# [Supplied text]
>> START
Convocation of the General Meeting

Art. 18 /1/. The General Assembly shall be convened at least twice a year. Ordinary annual General Meetings shall be held:

by the end of March – the first regular meeting;
by the end of November, the second ordinary meeting;
/2/ The General Assembly shall be convened in extraordinary meetings when exceptional or extraordinary circumstances so require, at the written request of 1/ 3 part of the members of the Association.

/3/ The General Meeting /GM/ shall be convened by the Board of Directors or at the request of 1/3 of the members of the Association. If in the latter case the Board does not within one month of the request to convene issue a written invitation to the members, it shall be convened by the Court at the written request of the members concerned or a person authorised by them.

/4/ The invitation shall contain the agenda, the date, time and place of the General Meeting and on whose initiative it is convened. The invitation shall be published on the official website of the Association – http://www.naturalistichno.com , on social media and on the announcement place in the building where the Association has its registered office, at least one month before the scheduled day of the meeting. The materials on the agenda for the meeting shall be made available to the members of the Association at least one month prior to the scheduled day and up to the date of convening the General Assembly.

Quorum

Art. 19. The meeting shall be regular when more than half of the members /or persons authorized for that purpose/ are present. If the requisite majority is not present, the meeting shall be adjourned for one hour later with the same agenda and shall be deemed lawful irrespective of the number of members present.

Art. 20:

a/ amend and supplement the Statutes

b/ adopt other internal acts;

c/ approve the programme and the Statutes of the Association;

d/ elects and dismisses the members of the Board of Directors and the President of the Board.

e/ admit and expel members;

f/ take decisions on opening and closing branches;

g/ decides on the transformation or dissolution of the Association;

h/ adopt the main guidelines and programme for the activities of the association;

/ adopt the budget of the association;

k/ decides on the amount of membership fees or property contributions;

l/ adopt the Board’s report for the past period and adopt the programme for the next period.

m/ repeal decisions of other bodies of the association that contradict the law, the statutes or other internal acts regulating the activities of the association;

n/ take other decisions provided for in the Statutes.

/2/ The decisions referred to in Paragraph 1, points “a”, “c”, “g”, “i”, “l”, and “m” may not be assigned to other bodies of the association.

/3/ The decisions of the General Assembly shall be binding on the other bodies of the association.

/4/ The decisions of the General Assembly shall be subject to judicial review as to their legality and compliance with the Statutes.
>> END
# [Source material]
>> START
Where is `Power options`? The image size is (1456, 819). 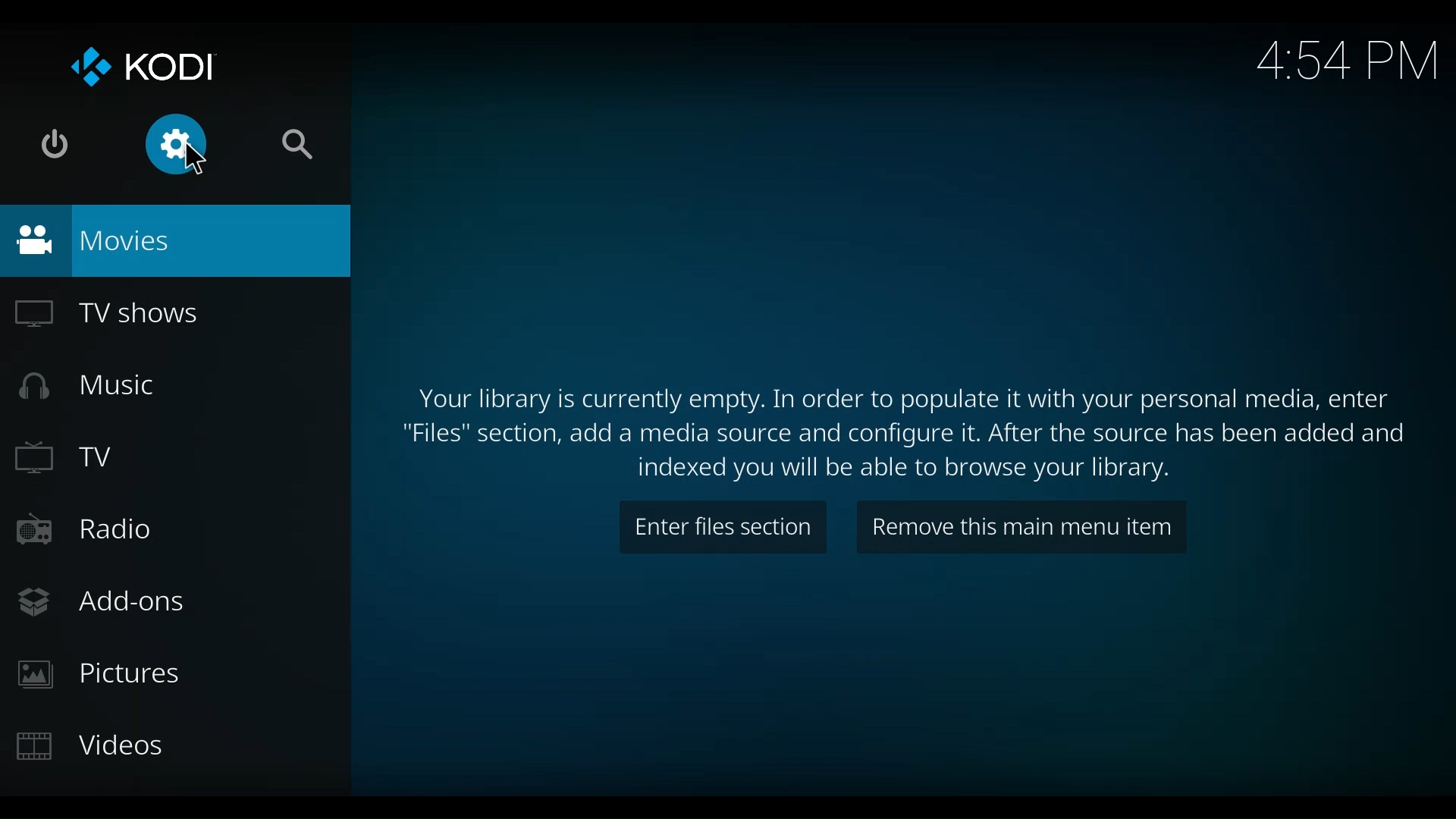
>> END
# [Brief 1]
Using the statutes excerpt, decide whether each statement below agrees with it: (a) the General Assembly must be convened at least twice a year; (b) if the required majority is absent, the meeting is adjourned by one day; (c) the invitation must be published at least two weeks before the meeting. For each, give yes or no and quote the deciding words.
# [Brief 2]
Proceed with the statutes excerpt, picking up after its last paragraph.
The listing is separate material and has no connection to the statutes excerpt.

# [Exercise output 1]
(a) Yes: "The General Assembly shall be convened at least twice a year."
(b) No: "the meeting shall be adjourned for one hour later with the same agenda"
(c) No: "at least one month before the scheduled day of the meeting"

# [Exercise output 2]
/5/ Decisions of the bodies of the association, which are taken in contradiction with the law, the statutes or a previous decision of the General Assembly, may be challenged before the General Assembly at the request of the interested members of the association or its body, made within one month from the date of their knowledge, but not later than one year from the date of the decision.

/6/ The disputes referred to in paragraph 4 may be raised before the court of registration of the association by any member of the association or of a body thereof, or by the public prosecutor within one month of becoming aware of them, but not later than one year from the date of the decision.

Vote

Article 21./1/ Each member of the General Assembly shall be entitled to one vote.

/2/ A member of the General Assembly shall not be entitled to vote on matters concerning:

him/her, his/her spouse or relatives by direct descent- without limitation, by consanguinity – up to the fourth degree or by affinity – up to and including the second degree.

2. Legal entities in which he/she is a manager or can impose or impede decision-making.

/3/ A person may represent not more than three members of the General Assembly on the basis of a written power of attorney. No sub-authorisation shall be permitted

Decision-making

Article 22./1/ Decisions of the GA shall be taken by a majority of those present.

/2/ The decisions referred to in Article 20, paragraph 1, points “a” and “g” shall be taken by a 2/3 majority of the members present. The decisions referred to in Article 20 (e) and (f) shall be taken by a simple majority of all members of the Association.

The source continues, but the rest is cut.